▸ WORK REQUIRED
Which schools and universities did Umut Özkırımlı attend as a student, according to the biography below?
======== SELECTED EXTRACT ========
Umut Özkırımlı (born 18 November 1970, Ankara, Turkey) is a political scientist known for his work in nationalism studies.

Biography 
After completing his secondary education in Lycée Français Privé Saint-Joseph in Istanbul, he attended Boğaziçi University. He received his master's degree from London School of Economics and Political Science and his doctoral degree from Istanbul University. He taught as an associate professor in the International Relations department of Istanbul Bilgi University, and was a Professor in Contemporary Turkey Studies at the Center for Middle Eastern Studies, Lund University, Sweden. Currently, he is a Senior Research Associate at Barcelona Centre for International Affairs (CIDOB) and Visiting Professor at Blanquerna - Universitat Ramon Llull.
======== DATASET RECORDS ========
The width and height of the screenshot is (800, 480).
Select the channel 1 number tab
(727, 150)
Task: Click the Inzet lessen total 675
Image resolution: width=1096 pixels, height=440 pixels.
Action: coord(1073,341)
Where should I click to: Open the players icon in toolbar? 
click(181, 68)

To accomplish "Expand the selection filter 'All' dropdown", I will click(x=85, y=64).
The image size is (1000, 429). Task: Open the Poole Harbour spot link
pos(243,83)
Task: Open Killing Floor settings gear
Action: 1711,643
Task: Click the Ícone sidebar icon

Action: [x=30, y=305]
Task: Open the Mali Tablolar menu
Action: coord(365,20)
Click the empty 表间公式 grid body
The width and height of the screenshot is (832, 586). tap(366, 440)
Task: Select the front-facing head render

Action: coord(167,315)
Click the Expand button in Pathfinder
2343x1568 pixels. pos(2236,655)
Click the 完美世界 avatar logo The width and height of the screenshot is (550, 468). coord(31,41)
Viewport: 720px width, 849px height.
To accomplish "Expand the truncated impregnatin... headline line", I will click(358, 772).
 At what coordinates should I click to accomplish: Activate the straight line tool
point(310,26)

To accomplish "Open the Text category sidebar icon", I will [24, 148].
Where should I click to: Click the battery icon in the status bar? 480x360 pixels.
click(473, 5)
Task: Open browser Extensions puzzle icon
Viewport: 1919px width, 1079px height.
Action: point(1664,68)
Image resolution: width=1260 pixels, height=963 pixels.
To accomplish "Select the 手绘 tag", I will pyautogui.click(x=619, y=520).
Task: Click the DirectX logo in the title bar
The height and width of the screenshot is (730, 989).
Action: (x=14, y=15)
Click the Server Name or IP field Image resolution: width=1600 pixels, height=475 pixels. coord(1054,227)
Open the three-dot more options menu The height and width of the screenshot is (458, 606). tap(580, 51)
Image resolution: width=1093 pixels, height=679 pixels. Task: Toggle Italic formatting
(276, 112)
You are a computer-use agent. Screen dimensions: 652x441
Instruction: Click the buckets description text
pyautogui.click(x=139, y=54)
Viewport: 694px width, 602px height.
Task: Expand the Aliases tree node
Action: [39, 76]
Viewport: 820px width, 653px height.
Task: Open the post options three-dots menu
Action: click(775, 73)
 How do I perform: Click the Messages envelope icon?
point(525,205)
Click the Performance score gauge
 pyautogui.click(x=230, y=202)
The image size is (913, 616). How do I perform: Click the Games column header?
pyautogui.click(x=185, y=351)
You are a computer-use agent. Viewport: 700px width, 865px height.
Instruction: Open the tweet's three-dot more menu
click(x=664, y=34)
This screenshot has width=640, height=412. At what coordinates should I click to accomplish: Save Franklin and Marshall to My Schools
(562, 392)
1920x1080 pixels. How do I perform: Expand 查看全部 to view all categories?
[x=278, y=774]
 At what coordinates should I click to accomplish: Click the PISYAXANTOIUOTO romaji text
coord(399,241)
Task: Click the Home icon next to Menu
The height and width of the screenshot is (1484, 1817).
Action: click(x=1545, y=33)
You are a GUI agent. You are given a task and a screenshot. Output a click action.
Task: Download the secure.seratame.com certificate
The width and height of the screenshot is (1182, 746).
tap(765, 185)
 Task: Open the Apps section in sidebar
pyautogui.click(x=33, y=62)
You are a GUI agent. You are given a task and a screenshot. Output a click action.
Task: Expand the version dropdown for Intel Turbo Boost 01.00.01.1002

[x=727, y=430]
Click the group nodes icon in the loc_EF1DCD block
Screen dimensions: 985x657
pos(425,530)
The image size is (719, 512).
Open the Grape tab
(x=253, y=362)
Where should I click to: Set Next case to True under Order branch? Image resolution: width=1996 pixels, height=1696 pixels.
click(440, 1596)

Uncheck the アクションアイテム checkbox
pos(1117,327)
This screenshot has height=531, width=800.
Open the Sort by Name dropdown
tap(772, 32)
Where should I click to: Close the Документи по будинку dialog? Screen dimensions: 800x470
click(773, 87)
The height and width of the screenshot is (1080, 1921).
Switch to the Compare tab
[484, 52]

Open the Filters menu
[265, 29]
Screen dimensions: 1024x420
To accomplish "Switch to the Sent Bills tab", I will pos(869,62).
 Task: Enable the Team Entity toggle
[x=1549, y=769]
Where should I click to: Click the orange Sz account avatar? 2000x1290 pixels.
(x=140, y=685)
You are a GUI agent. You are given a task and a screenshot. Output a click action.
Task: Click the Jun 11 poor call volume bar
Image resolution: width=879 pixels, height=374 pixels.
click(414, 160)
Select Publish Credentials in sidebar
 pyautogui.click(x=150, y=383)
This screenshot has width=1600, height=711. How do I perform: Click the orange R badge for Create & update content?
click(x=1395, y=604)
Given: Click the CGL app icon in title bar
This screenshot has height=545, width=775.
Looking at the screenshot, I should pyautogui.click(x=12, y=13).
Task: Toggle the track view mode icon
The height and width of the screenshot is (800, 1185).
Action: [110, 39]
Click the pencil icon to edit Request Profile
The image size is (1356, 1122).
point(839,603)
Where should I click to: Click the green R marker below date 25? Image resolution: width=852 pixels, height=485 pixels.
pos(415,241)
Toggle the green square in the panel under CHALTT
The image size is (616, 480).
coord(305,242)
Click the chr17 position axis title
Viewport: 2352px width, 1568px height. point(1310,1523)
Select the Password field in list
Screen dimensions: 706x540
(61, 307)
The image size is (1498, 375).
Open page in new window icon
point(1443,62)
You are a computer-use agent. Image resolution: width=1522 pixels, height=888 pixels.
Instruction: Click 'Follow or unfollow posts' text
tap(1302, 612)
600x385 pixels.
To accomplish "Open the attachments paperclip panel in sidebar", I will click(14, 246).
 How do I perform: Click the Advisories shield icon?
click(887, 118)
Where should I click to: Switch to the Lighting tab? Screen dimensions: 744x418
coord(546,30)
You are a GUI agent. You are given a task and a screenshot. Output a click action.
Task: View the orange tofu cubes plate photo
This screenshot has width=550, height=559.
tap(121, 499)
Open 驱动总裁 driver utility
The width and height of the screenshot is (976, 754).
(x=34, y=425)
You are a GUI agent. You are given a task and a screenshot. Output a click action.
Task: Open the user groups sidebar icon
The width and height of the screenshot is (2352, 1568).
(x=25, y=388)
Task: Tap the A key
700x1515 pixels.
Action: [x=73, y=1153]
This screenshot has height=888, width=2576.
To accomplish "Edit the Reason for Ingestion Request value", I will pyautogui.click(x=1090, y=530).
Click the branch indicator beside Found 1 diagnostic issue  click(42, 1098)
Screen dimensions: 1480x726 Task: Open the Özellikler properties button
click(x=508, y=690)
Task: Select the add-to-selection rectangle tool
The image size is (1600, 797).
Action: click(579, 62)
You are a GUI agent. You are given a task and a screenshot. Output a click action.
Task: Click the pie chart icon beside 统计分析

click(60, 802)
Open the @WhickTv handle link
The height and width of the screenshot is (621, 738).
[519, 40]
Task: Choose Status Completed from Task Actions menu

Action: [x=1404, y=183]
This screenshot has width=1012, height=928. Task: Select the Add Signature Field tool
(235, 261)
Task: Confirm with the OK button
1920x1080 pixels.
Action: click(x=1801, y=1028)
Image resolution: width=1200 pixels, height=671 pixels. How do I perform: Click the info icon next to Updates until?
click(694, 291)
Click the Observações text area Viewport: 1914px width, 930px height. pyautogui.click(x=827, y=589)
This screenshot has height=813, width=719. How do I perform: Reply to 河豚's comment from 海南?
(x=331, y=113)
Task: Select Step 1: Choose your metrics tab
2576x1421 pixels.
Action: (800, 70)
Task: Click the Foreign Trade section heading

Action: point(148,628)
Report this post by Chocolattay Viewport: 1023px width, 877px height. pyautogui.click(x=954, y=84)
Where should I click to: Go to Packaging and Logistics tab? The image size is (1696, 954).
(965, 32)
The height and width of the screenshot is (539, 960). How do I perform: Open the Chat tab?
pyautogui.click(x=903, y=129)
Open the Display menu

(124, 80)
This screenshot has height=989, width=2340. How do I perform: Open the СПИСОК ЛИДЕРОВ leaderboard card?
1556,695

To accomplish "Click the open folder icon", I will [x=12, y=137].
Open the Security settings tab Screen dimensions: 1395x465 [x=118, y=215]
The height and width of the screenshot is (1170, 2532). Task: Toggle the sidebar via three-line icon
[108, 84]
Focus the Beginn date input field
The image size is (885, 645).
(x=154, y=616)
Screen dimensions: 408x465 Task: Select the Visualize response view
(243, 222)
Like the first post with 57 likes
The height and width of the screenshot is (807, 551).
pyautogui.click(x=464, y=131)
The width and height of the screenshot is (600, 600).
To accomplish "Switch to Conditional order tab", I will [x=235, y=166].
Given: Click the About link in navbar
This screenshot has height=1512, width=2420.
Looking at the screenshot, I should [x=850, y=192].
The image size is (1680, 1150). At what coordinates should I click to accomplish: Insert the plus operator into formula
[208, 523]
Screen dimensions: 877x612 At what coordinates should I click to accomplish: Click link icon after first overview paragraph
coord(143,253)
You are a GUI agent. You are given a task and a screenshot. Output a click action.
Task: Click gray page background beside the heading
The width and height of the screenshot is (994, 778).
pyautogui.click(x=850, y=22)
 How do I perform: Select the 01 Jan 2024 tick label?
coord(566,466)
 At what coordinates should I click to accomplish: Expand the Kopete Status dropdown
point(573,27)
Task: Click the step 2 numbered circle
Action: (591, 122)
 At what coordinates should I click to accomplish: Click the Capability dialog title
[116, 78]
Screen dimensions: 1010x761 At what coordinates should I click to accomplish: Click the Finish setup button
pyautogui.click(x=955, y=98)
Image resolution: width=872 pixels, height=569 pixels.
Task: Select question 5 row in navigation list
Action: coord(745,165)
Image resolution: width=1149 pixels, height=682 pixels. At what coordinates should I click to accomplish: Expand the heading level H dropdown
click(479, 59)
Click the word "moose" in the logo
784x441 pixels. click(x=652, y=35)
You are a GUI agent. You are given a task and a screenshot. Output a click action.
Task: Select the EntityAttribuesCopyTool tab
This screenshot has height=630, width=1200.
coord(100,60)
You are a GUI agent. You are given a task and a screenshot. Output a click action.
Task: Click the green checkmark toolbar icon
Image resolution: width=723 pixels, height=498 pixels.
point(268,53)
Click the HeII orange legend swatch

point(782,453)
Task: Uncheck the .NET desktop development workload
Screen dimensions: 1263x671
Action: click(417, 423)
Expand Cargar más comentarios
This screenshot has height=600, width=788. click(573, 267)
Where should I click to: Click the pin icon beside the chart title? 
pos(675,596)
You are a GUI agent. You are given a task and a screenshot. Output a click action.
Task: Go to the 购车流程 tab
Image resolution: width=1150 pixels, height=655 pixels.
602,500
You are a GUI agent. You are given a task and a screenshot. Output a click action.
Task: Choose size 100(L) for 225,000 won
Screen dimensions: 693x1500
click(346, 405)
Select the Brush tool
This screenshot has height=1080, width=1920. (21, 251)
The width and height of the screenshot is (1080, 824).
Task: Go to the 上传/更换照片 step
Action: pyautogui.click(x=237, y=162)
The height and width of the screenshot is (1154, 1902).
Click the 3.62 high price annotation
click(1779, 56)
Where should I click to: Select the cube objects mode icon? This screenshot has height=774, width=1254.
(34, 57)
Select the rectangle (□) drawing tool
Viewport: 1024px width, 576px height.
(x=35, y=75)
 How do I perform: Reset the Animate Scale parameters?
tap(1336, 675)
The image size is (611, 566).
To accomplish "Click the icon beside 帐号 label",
========
▸ IN RESPONSE
Lycée Français Privé Saint-Joseph in Istanbul, Boğaziçi University, London School of Economics and Political Science, Istanbul University